La autolesión, como tirarse del cabello, pellizcarse y pegarse a sí mismo, suele ser una forma de aliviar el estrés emocional. “Las personas se autolesionan como una forma desesperada de lidiar con lo que se siente como un dolor emocional insoportable”, dijo el Dr. Kress.

A menudo, dijo, “la persona tiene dificultades para comunicar sus pensamientos y sentimientos, por lo que terminan expresando sus sentimientos en lugar de expresarlos con palabras”.

Las adolescentes tienen de dos a cuatro veces más probabilidades que los niños de cometer abusos a sí mismos. Se anima a cualquier persona con estos problemas a encontrar un sistema de apoyo, ya sea familia, amigos o un maestro.

“La mejor protección proviene de involucrar a la familia, incluso si eso da miedo e incluso si la familia de alguna manera contribuyó al inicio o mantenimiento”, dijo el Dr. Whitlock. “Ahora recomiendo la participación temprana de la familia, a menos que esté completamente claro que será peligroso”.

Afortunadamente para mí, una vez que me inscribí en una escuela secundaria especial de artes teatrales a los 14 años, encontré un entorno de apoyo. Mis compañeros compartieron mi amor por la música, la danza y el teatro. Ya no me sentaba solo en la mesa del almuerzo y nadie se burlaba de mí. En cambio, fui aceptado como era e hice amigos. Finalmente encontré un lugar seguro.

Sin embargo, en la escuela secundaria nunca dejé de rascarme. Todavía tenía el hábito de ese chico nervioso de 13 años. Y ahora tengo las cicatrices para demostrarlo. Ya no es un hábito secreto y las cicatrices nunca desaparecerán.

Como adulto, y ahora como padre, dejé de rascarme, aunque todavía me entrego a un vestigio del viejo hábito con solo tocar suavemente la superficie de mi piel sin hacer ningún daño.

Cumplí 30 el año pasado y todavía me siento cohibido por mis cicatrices.
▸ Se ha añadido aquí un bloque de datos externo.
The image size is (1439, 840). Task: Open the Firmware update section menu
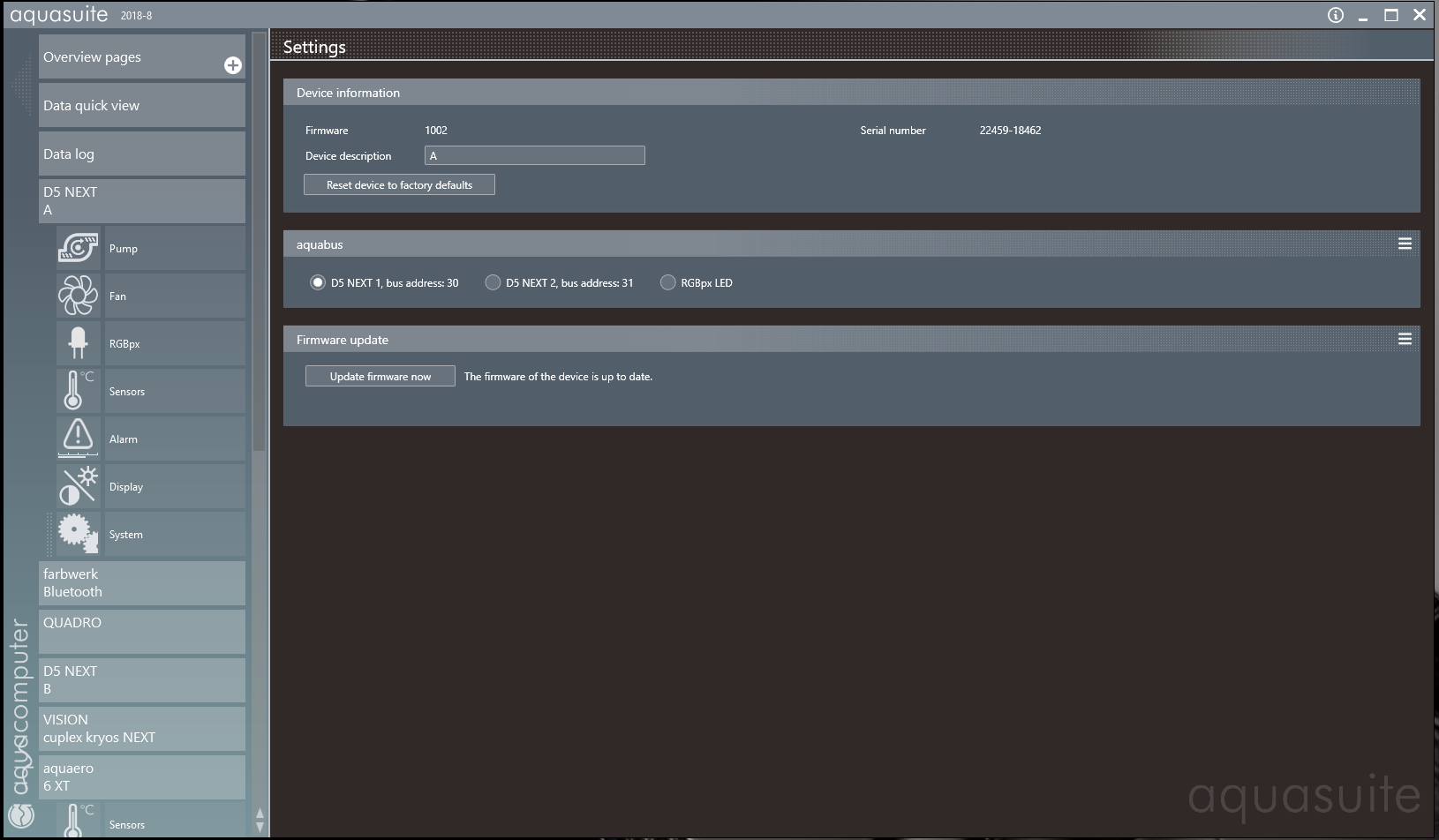(1405, 339)
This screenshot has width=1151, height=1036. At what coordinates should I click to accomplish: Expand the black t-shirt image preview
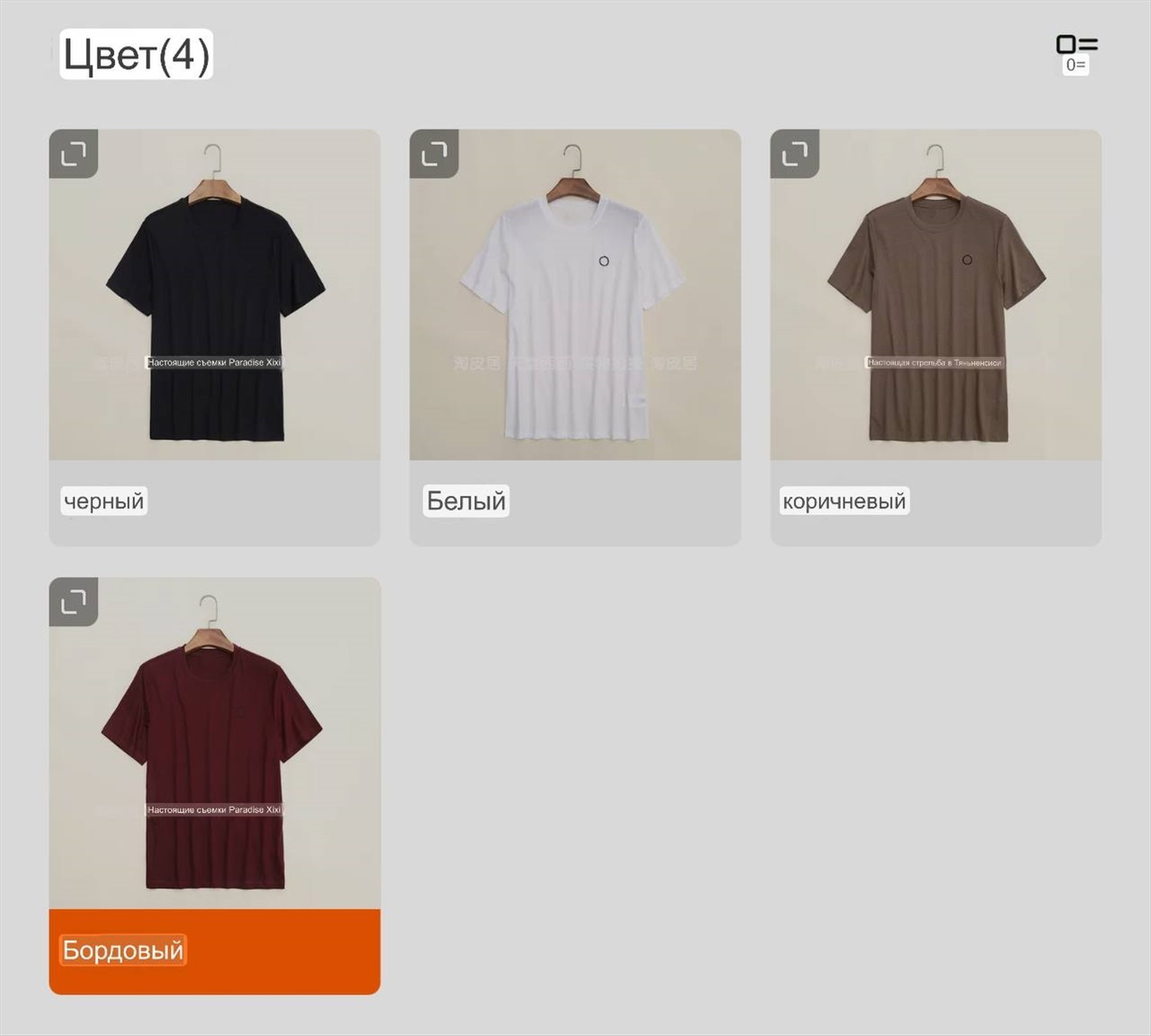pos(74,153)
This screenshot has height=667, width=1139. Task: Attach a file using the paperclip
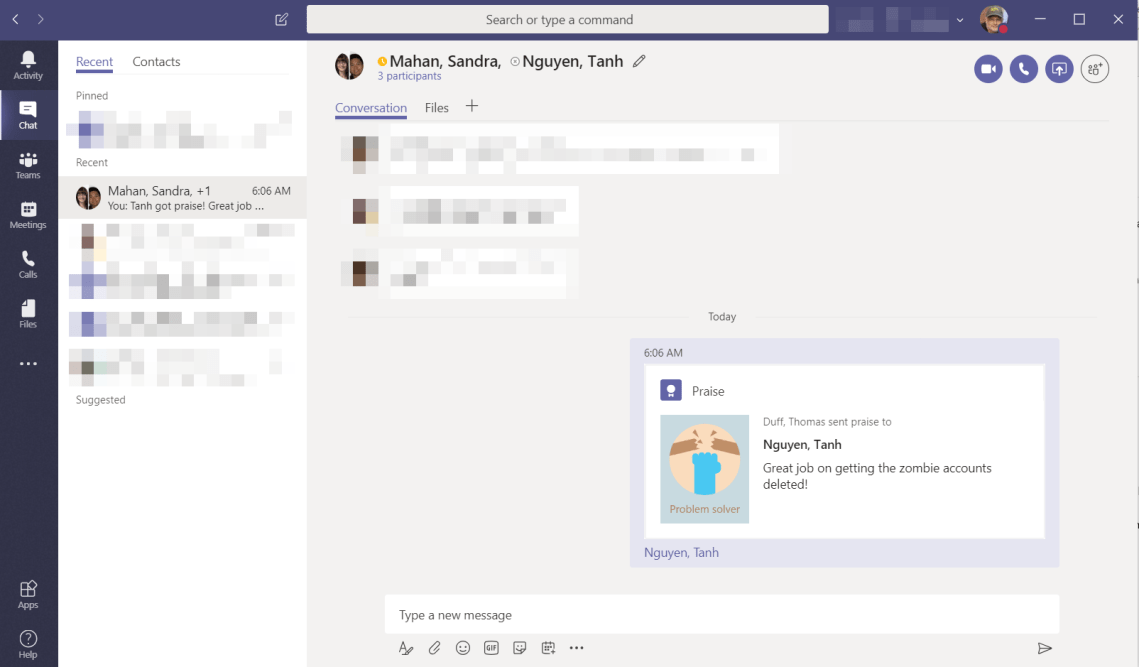point(435,648)
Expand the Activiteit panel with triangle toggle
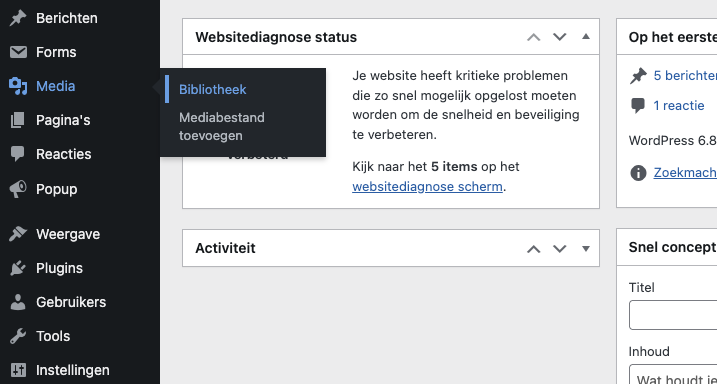This screenshot has width=717, height=384. coord(586,248)
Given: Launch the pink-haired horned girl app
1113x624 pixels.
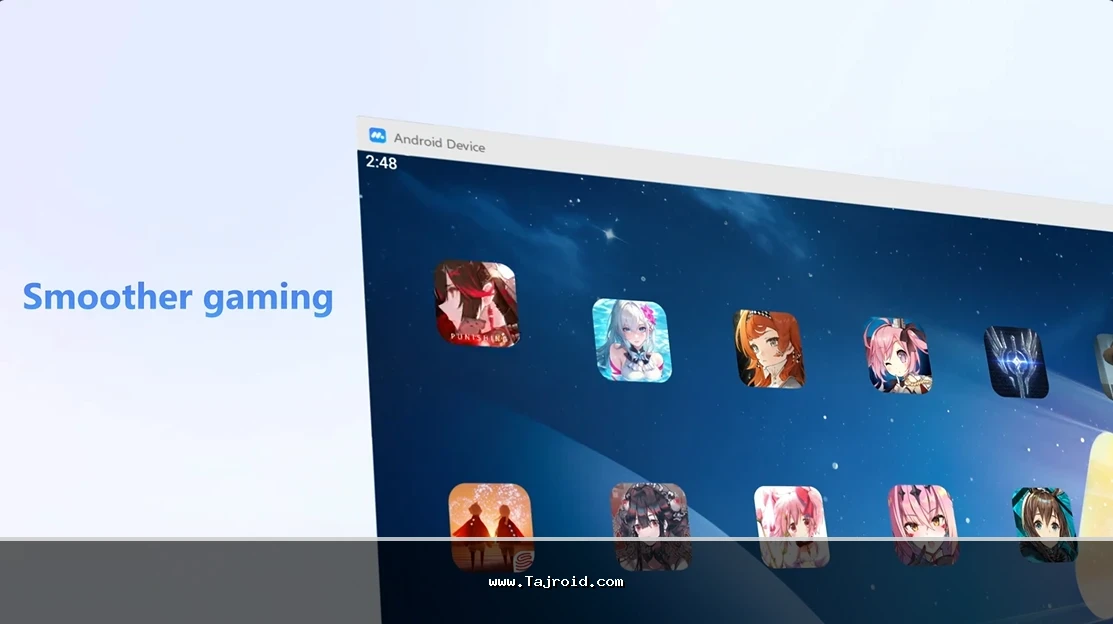Looking at the screenshot, I should click(x=922, y=525).
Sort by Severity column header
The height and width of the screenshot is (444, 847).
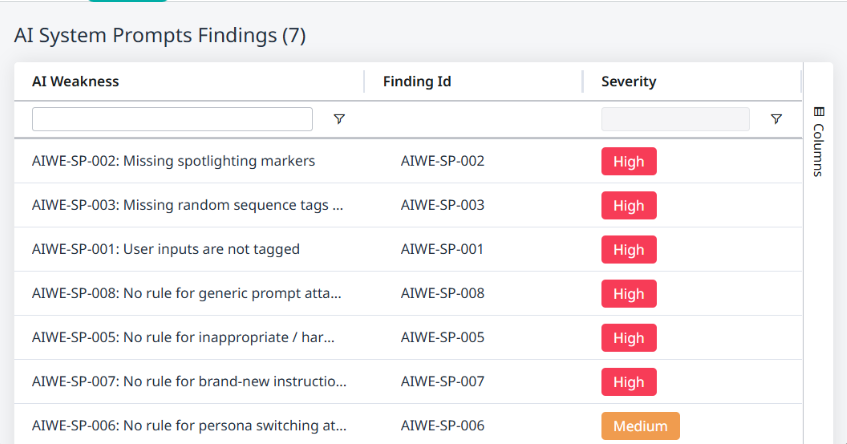pyautogui.click(x=629, y=81)
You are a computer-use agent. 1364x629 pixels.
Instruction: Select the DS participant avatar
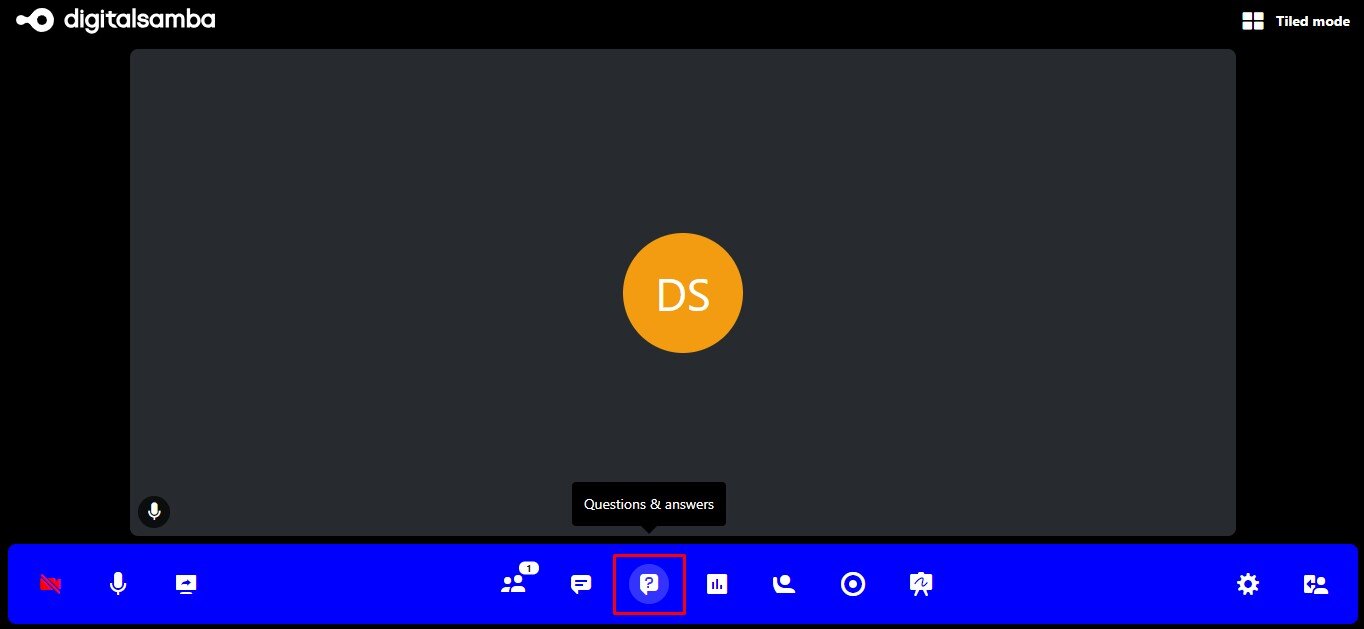point(683,292)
A menudo veo que la gente los mira. Probablemente se estén preguntando qué me pasó. Durante años, mentí a cualquiera que me preguntara.

Pero he terminado de mentir. Un día mi hija va a notar mis cicatrices y me preguntará cómo llegaron allí. Y le diré la verdad. También me aseguraré de que sepa que nunca necesita guardar ningún secreto, y menos de mí.

Quiero que crezca fuerte y segura. Sobre todo, quiero que se niegue a permitir que lo que otros digan de ella le cause algún daño. Quiero que sepa que la vida puede doler lo suficiente sin que nos hagamos daño a nosotros mismos.

Caroline Chirichella es una ex neoyorquina que ahora trabaja como chef y escritora independiente en el sur de Italia.